### Dane do ćwiczenia

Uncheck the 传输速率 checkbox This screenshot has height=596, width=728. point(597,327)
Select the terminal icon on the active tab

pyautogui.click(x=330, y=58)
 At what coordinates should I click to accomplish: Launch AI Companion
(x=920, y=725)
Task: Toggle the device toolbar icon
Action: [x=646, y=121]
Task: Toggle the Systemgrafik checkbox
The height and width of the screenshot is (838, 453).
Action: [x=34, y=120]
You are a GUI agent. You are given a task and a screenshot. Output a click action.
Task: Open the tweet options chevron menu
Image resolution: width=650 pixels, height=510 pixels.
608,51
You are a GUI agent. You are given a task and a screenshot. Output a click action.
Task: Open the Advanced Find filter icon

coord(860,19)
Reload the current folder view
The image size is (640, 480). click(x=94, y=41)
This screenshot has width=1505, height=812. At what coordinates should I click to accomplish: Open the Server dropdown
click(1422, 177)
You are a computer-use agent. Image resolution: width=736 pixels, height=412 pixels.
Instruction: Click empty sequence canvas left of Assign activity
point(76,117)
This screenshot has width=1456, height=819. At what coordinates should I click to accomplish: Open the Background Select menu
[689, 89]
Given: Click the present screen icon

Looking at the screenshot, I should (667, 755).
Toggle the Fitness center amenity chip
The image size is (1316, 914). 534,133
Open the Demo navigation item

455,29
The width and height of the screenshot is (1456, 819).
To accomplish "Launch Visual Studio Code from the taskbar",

######

Do zrobienia: Przepisz bez żadnych zmian wiersze od tego, w którym jest „At what coordinates should I click to accomplish: Launch”, aż do ostatniego wiersza powyżej, włącznie z obydwoma.

Rozwiązanie zadania:
 At what coordinates should I click to accomplish: Launch AI Companion
(x=920, y=725)
Task: Toggle the device toolbar icon
Action: [x=646, y=121]
Task: Toggle the Systemgrafik checkbox
The height and width of the screenshot is (838, 453).
Action: [x=34, y=120]
You are a GUI agent. You are given a task and a screenshot. Output a click action.
Task: Open the tweet options chevron menu
Image resolution: width=650 pixels, height=510 pixels.
608,51
You are a GUI agent. You are given a task and a screenshot. Output a click action.
Task: Open the Advanced Find filter icon

coord(860,19)
Reload the current folder view
The image size is (640, 480). click(x=94, y=41)
This screenshot has width=1505, height=812. At what coordinates should I click to accomplish: Open the Server dropdown
click(1422, 177)
You are a computer-use agent. Image resolution: width=736 pixels, height=412 pixels.
Instruction: Click empty sequence canvas left of Assign activity
point(76,117)
This screenshot has width=1456, height=819. At what coordinates should I click to accomplish: Open the Background Select menu
[689, 89]
Given: Click the present screen icon

Looking at the screenshot, I should (667, 755).
Toggle the Fitness center amenity chip
The image size is (1316, 914). 534,133
Open the Demo navigation item

455,29
The width and height of the screenshot is (1456, 819).
To accomplish "Launch Visual Studio Code from the taskbar",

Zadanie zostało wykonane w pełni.